Tuesday, March 21, 2017

Fun Facts Q8: which organisms can interfere with research?


One of the things we do as veterinarians is try to maintain our rodent colonies free of pathogens and opportunists that can affect research.  Most of us have a long list of viruses, parasites and bacteria (amongst others) that we routinely test for and exclude - but what about all the others?  Do we automatically assume that it is not an infectious cause if all our tests are coming back negative? I guess you already know the answer from the way I asked the question, but which organisms should be top of our suspect list if we get asked about unexpected problems in a lab's research?  Here are some actual scenarios for you to ponder...

1.  I am having problems getting a phenotype with my experimental autoimmune encephalitis model - the mice are immunized against myelin and should mount an adaptive immune response against their own nervous system resulting in progressive or intermittent paralysis.    However over the last few months we are not getting a response.  It's the same animals, the same personnel, the same reagents - what's going on?

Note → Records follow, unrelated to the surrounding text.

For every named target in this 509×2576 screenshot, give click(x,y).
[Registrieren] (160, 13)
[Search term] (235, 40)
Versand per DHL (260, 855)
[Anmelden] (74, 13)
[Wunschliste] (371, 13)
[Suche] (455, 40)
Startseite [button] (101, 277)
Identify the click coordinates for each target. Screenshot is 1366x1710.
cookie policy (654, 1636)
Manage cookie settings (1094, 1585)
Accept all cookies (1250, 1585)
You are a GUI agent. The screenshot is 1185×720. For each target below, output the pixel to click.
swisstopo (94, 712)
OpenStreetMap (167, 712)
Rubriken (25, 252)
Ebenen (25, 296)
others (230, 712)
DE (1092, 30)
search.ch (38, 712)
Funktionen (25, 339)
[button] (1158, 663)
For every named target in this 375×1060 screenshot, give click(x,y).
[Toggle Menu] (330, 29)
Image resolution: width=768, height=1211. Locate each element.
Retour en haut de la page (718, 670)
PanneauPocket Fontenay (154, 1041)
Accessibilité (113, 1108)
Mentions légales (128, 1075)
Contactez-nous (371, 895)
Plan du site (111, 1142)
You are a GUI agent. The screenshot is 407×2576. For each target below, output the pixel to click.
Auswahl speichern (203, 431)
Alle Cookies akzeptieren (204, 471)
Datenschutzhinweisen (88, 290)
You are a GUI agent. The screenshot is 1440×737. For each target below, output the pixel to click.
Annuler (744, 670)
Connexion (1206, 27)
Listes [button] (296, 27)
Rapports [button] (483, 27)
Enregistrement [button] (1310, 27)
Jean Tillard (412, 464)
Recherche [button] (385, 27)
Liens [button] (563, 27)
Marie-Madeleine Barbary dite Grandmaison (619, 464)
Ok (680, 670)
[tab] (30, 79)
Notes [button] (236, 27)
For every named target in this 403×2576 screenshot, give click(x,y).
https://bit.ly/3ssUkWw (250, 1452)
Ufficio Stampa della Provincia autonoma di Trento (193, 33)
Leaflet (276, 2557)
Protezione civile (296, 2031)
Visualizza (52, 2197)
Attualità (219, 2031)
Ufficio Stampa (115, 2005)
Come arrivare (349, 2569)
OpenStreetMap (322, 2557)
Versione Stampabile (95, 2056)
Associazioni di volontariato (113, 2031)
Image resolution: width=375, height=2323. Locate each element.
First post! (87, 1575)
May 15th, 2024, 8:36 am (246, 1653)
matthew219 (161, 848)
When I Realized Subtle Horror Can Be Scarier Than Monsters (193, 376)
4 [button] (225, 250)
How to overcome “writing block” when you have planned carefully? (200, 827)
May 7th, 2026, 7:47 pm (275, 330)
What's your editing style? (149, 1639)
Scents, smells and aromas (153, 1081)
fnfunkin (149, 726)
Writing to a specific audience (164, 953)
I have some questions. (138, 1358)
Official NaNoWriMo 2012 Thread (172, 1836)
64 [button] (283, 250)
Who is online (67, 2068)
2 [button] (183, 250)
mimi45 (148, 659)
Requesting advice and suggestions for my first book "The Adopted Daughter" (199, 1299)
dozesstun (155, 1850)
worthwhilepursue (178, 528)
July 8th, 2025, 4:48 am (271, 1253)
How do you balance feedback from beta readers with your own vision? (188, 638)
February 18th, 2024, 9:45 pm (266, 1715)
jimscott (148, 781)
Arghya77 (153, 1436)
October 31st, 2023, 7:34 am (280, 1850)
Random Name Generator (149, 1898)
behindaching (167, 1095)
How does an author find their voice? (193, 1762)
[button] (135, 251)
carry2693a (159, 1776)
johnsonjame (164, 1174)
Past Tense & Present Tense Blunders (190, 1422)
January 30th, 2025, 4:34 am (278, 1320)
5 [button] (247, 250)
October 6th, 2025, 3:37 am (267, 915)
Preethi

2. I have a mouse model investigating immune responses in our genetically engineered mouse model that has cloned T cells (limited action only to defined epitopes)  - however the controls as well as the test animals are both reacting the same.  Is it norovirus?

3. Help!  I'm losing my mouse line ... it's a transgenic model I created and so far as I  know there are no immune deficiencies.  However I'm getting infertility, small litter sizes and unexpected deaths in young adult mice. Help!